Desde junho de 2010, magistrados visitam unidades de internação para jovens infratores em Estados do País e, dos 25 relatórios disponibilizados no site do CNJ, apenas dois – de Roraima e Santa Catarina – não relatam problemas encontrados. Nos outros 23 Estados, são relatados problemas de superlotação, abusos de autoridade, maus-tratos, falta de programas pedagógicos e locais físicos inadequados para o tratamento dos jovens, com uma arquitetura prisional.
Das 196 unidades visitadas nos 25 Estados, pelo menos 30% apresentaram superlotação. Além disso, em 21 Estados foram vistas unidades com arquitetura prisional e em sete foram relatados casos de agressão. Em uma unidade de internação de Brasília, segundo o relatório do CNJ, ao menos 21 adolescentes morreram em 13 anos. O Ministério Público pediu o fechamento do local, o que não ocorreu até a publicação do relatório.
Para Ariel Alves, o novo Sinase tem pontos positivos que podem ajudar a melhorar a situação encontrada pelos desembargadores, como o artigo 43, que prevê a reavaliação da medida socioeducativa a qualquer momento desde que haja um motivo aceitável e o artigo 48, que proíbe o isolamento do jovem, a não ser para proteger ele mesmo ou outros internos.

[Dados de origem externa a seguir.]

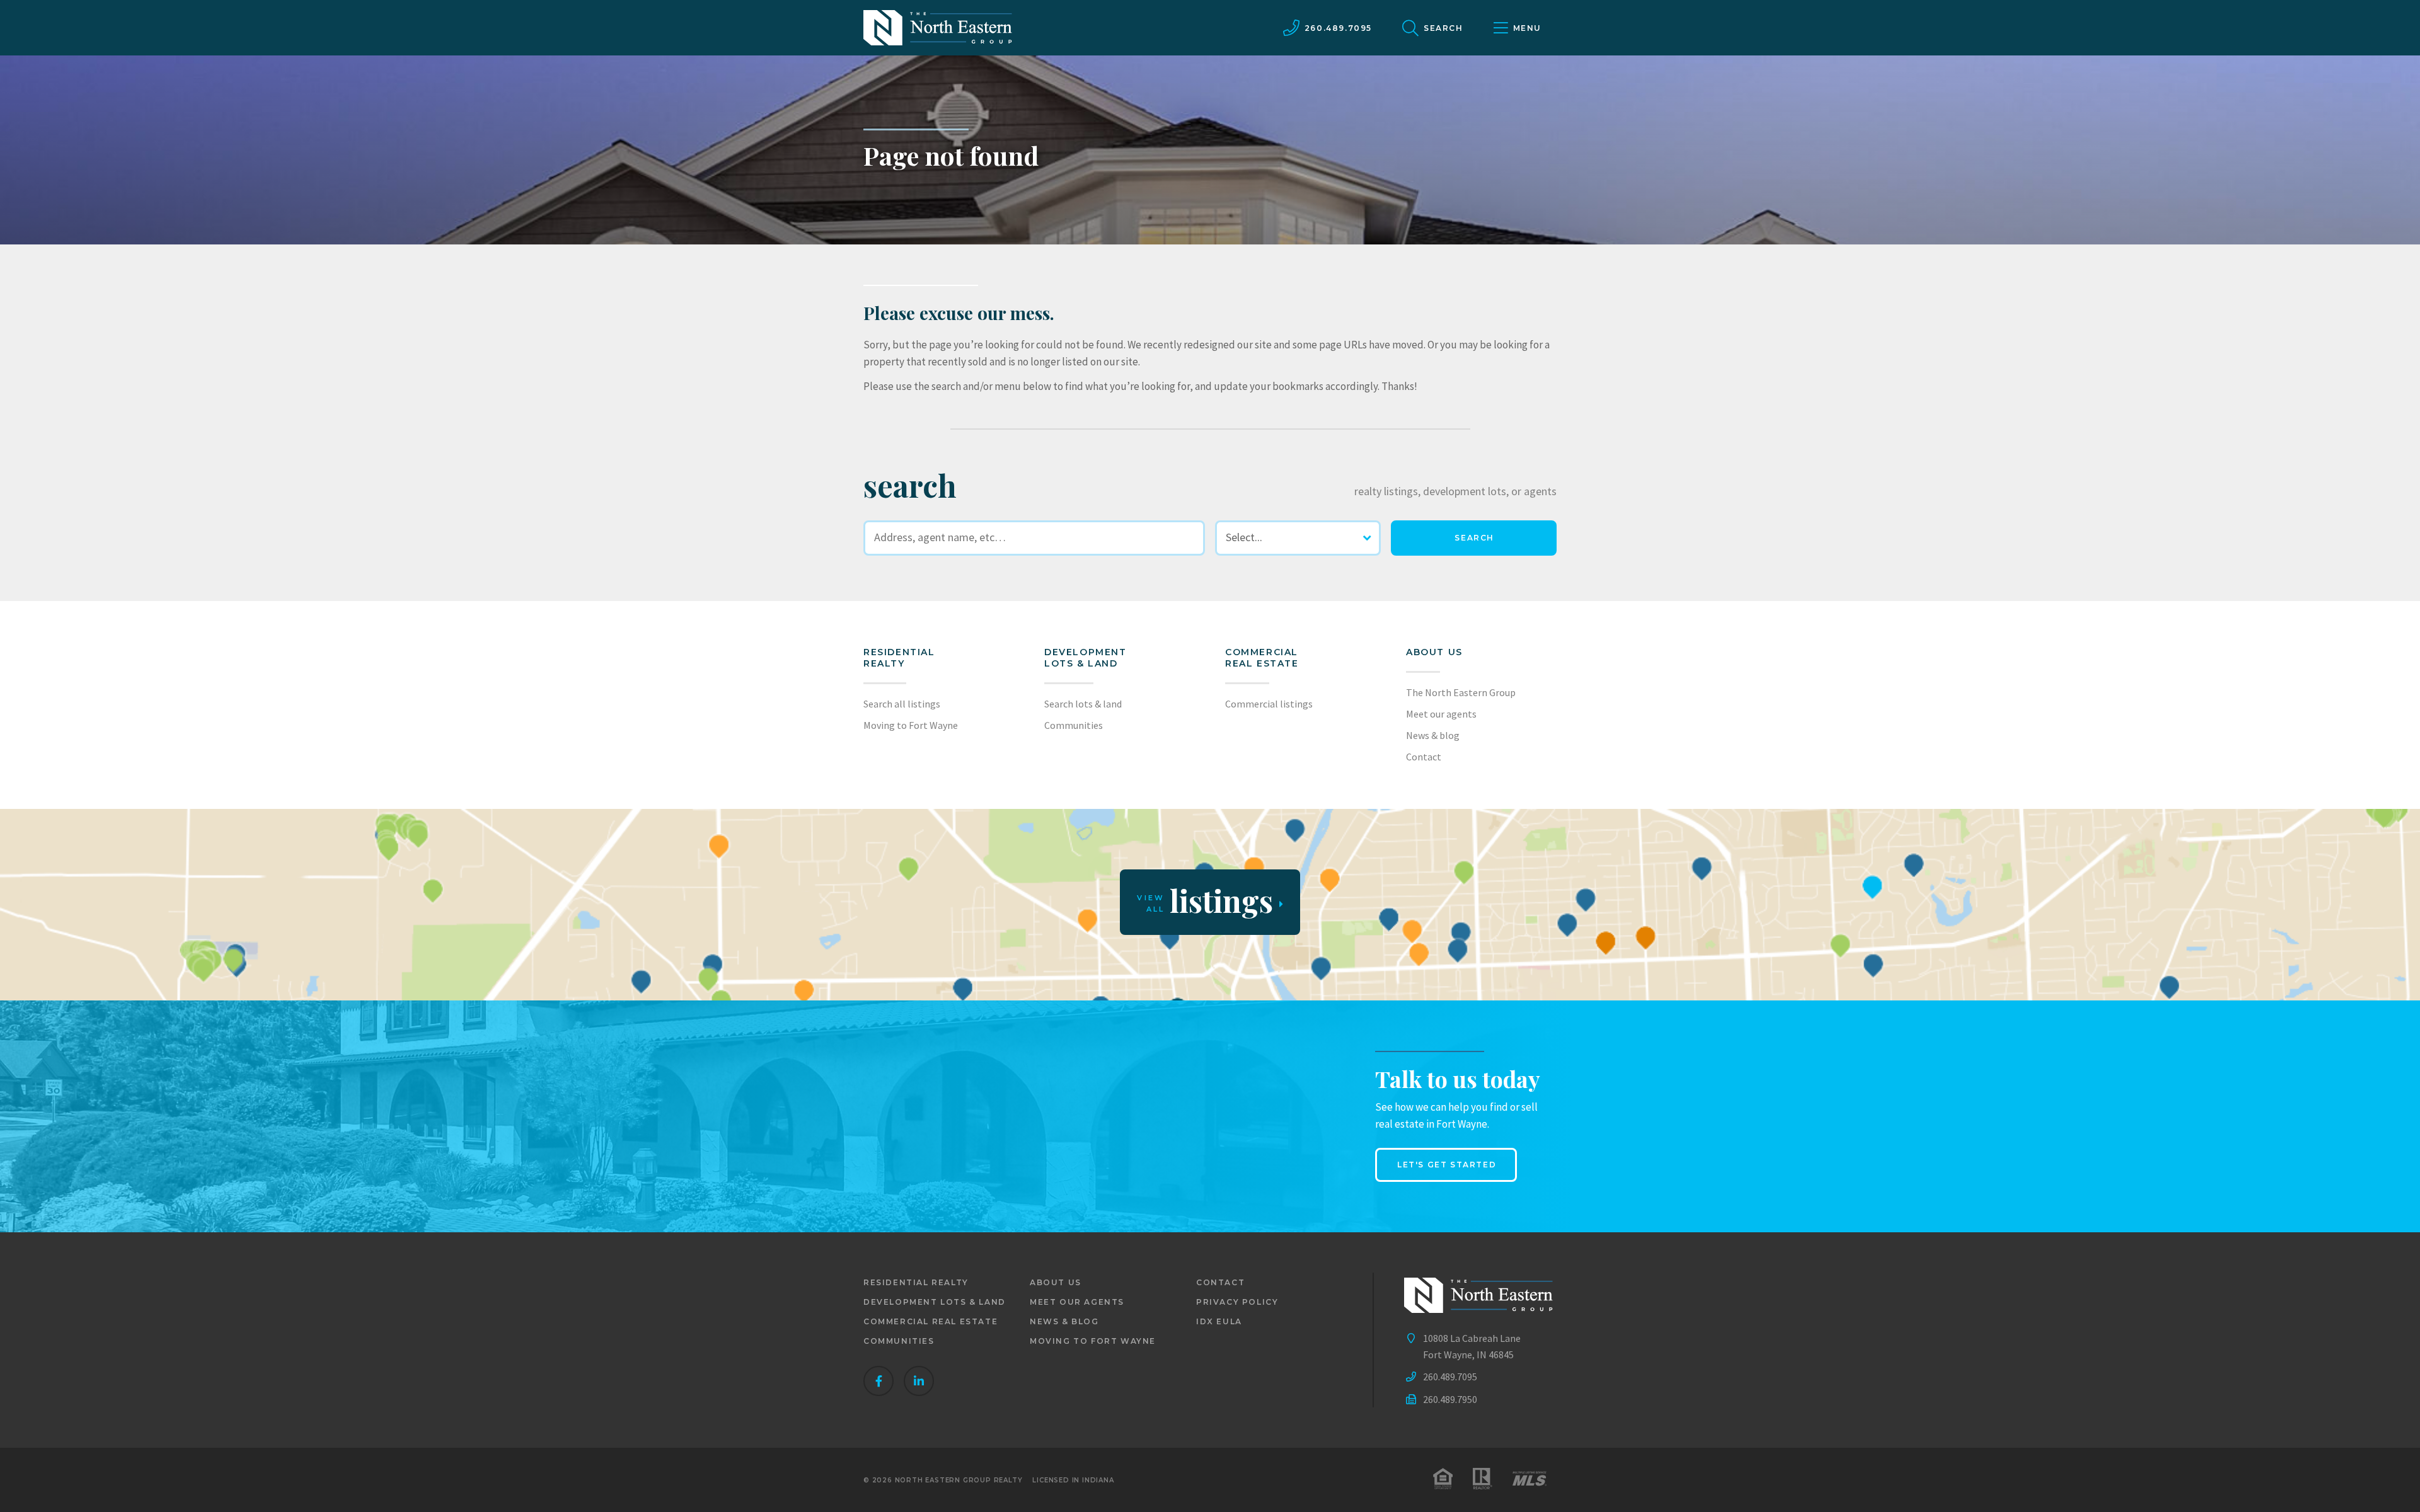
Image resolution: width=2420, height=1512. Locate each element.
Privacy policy (1237, 1302)
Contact (1423, 756)
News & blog (1433, 735)
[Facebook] (878, 1381)
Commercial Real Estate (1262, 657)
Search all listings (901, 703)
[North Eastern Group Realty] (937, 27)
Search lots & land (1083, 703)
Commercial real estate (930, 1321)
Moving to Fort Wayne (910, 725)
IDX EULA (1219, 1321)
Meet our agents (1441, 713)
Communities (1073, 725)
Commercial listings (1269, 703)
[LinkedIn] (919, 1381)
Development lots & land (1085, 657)
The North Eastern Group (1461, 692)
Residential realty (899, 657)
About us (1434, 652)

No entanto, Alves ressalta que a lei é falha em alguns pontos, como ao não determinar a divisão de internos por idade, ato infracional cometido e porte físico. “A legislação poderia ser mais incisiva em prever unidades de internação com capacidade para até 40 internos e a criação de ouvidorias e corregedorias independentes para enfrentar as constantes situações de maus-tratos, torturas e outras irregularidades, principais queixas dos jovens e de entidades de direitos humanos com relação ao sistema socioeducativo no País e que podem gerar processos internacionais.”